Problem statement
Starting with the line that holds "Image resolution: width=1280", repeat each line through the last one below, exactly. Pictures stay out.

-------- Data supplied --------

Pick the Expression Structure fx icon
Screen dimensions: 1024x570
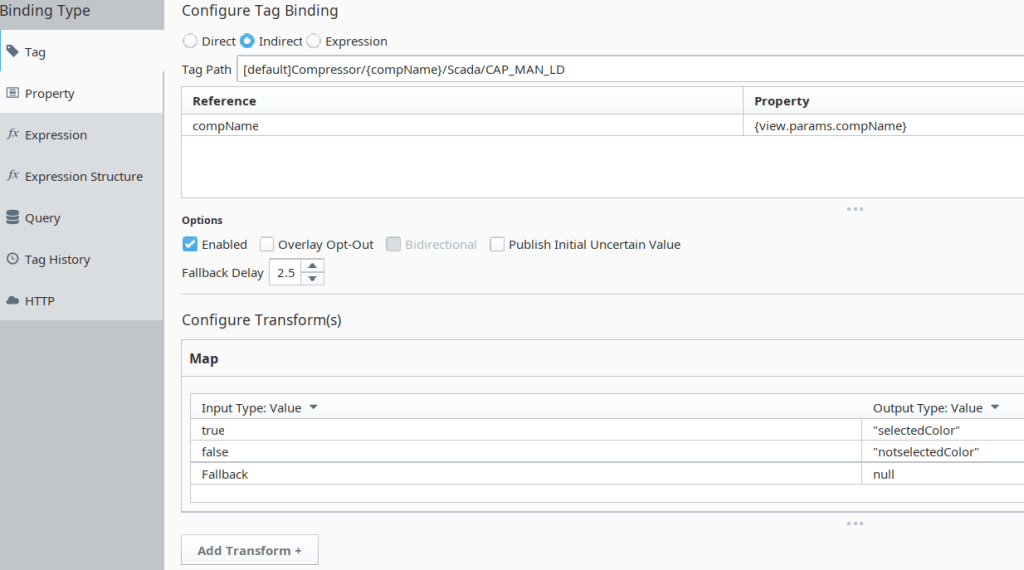[x=13, y=176]

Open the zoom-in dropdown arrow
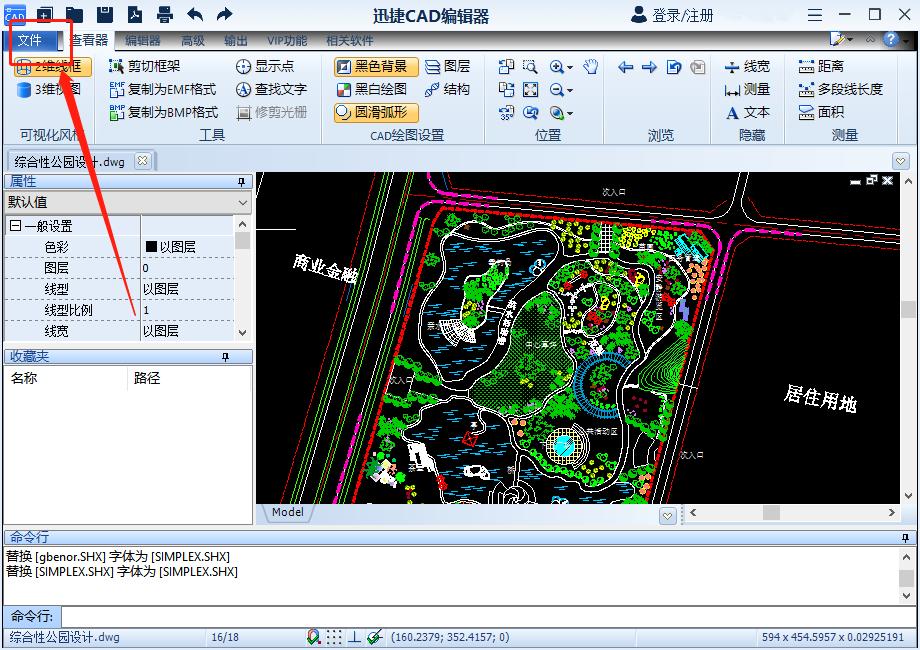569,67
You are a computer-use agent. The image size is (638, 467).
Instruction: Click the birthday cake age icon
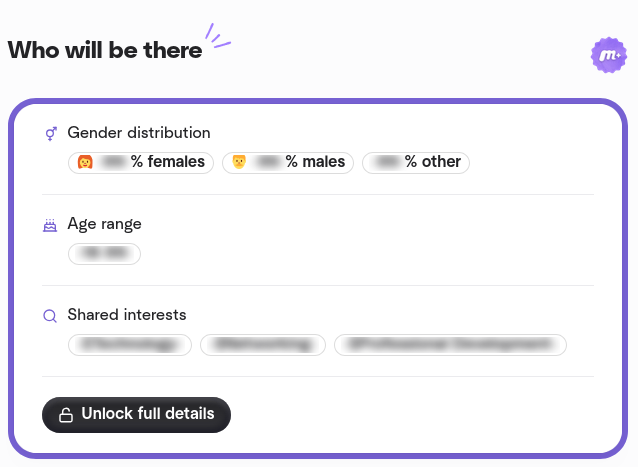[50, 225]
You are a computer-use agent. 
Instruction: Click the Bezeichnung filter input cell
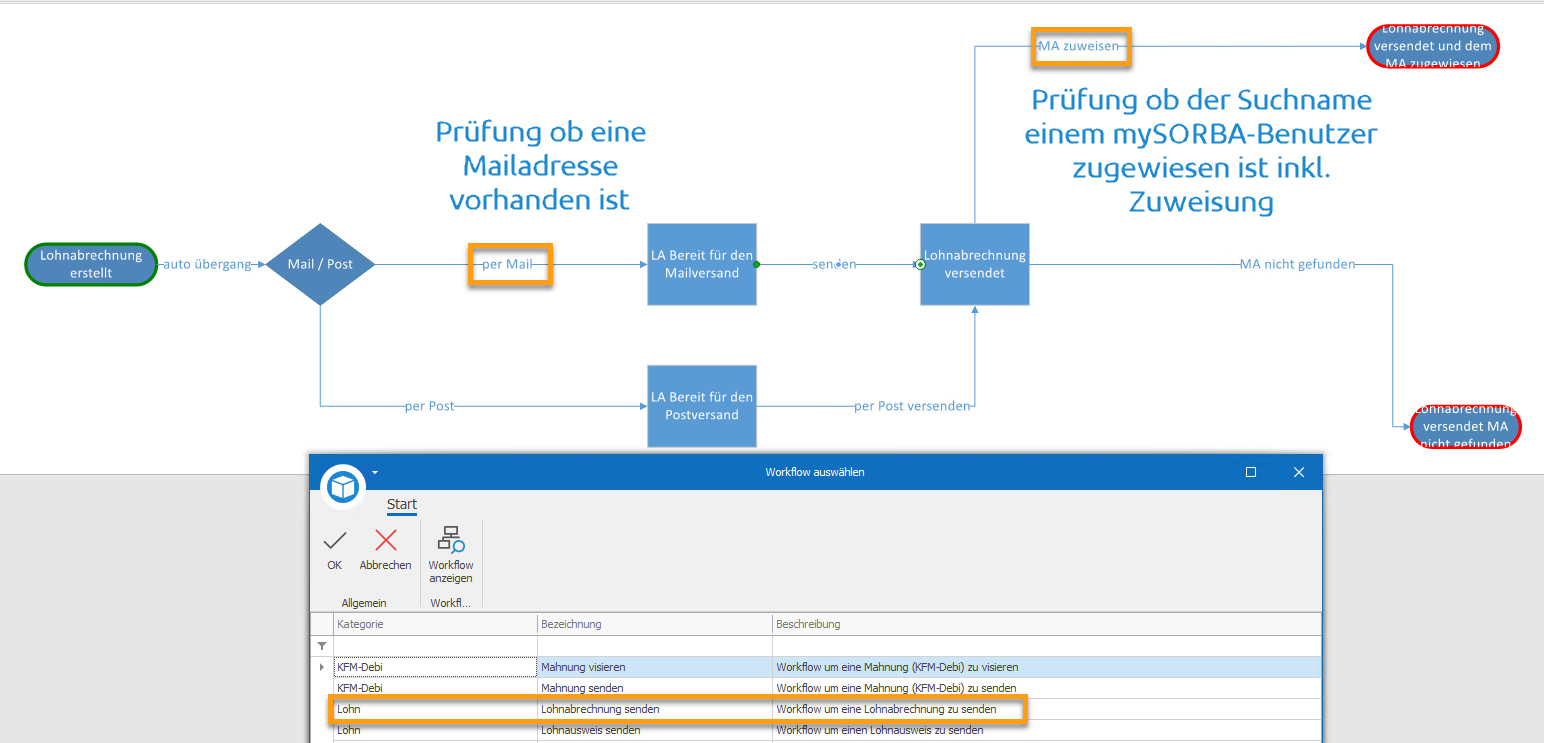[x=653, y=646]

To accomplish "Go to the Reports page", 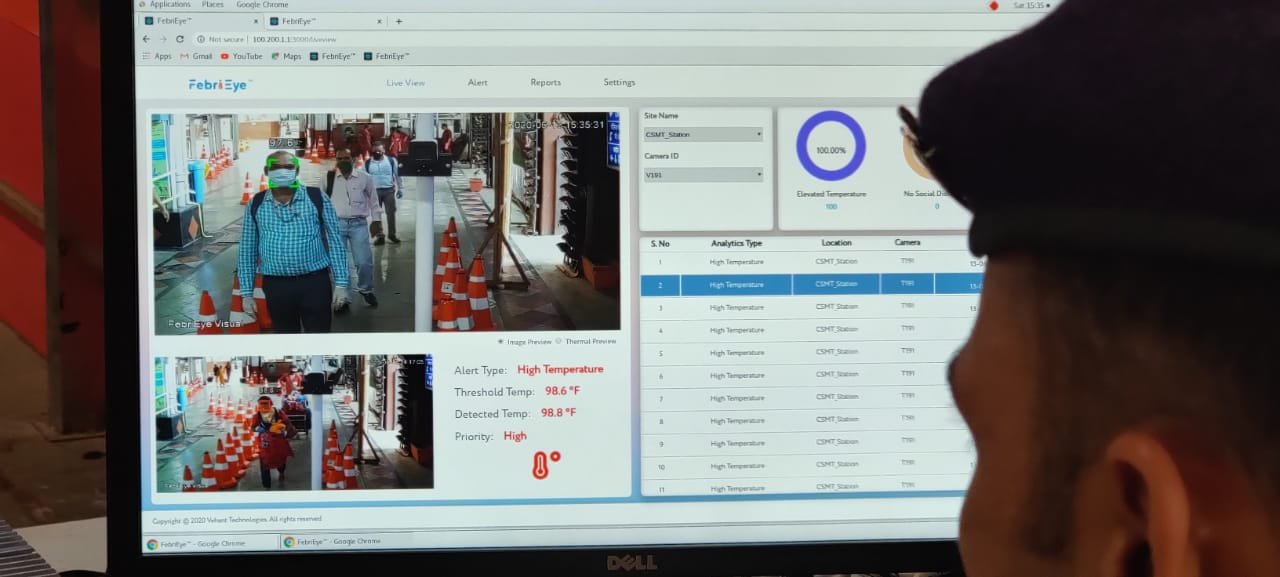I will pos(545,83).
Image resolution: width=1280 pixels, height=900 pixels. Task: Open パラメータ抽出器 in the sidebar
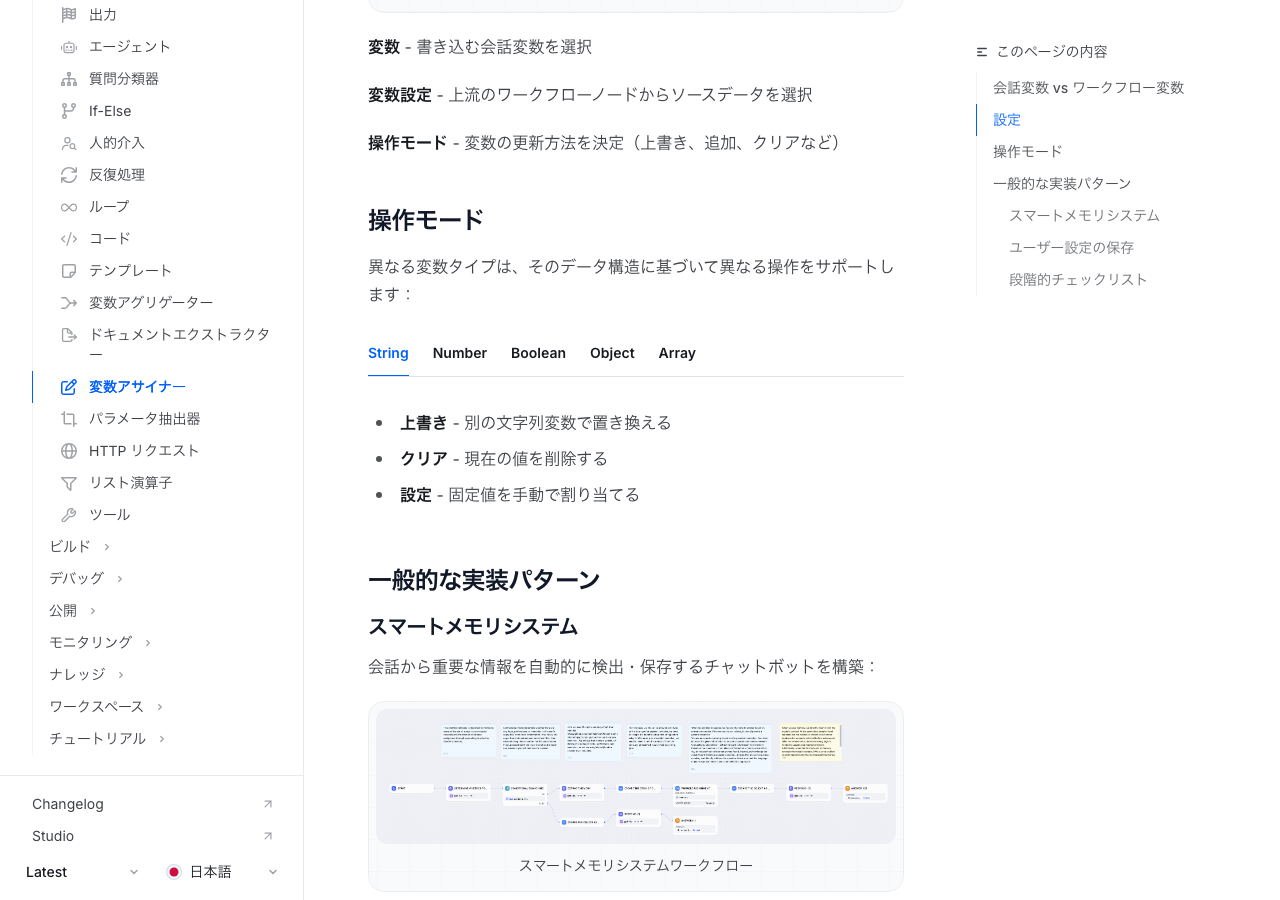coord(144,419)
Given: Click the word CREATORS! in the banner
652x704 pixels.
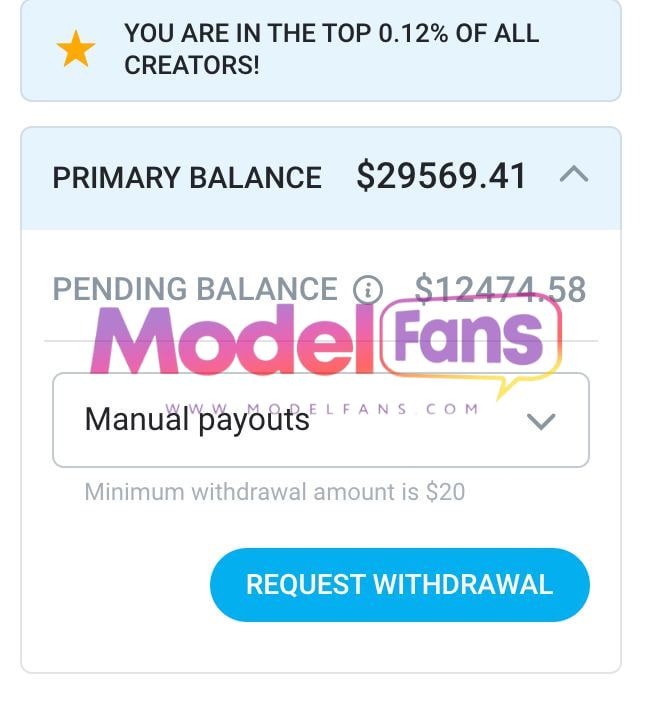Looking at the screenshot, I should (192, 65).
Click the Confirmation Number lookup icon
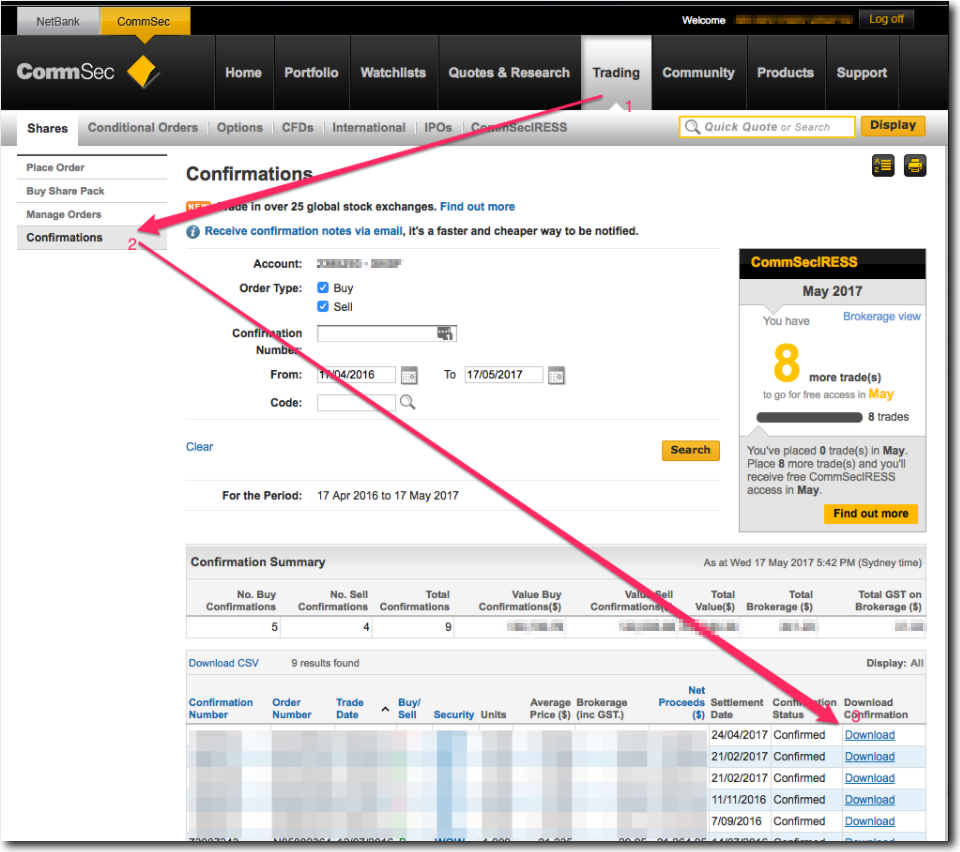 [x=445, y=333]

--------

Solution
Image resolution: width=1280 pixels, height=900 pixels. Task: Open パラメータ抽出器 in the sidebar
coord(144,419)
Given: Click the word CREATORS! in the banner
652x704 pixels.
Looking at the screenshot, I should (192, 65).
Click the Confirmation Number lookup icon
 [x=445, y=333]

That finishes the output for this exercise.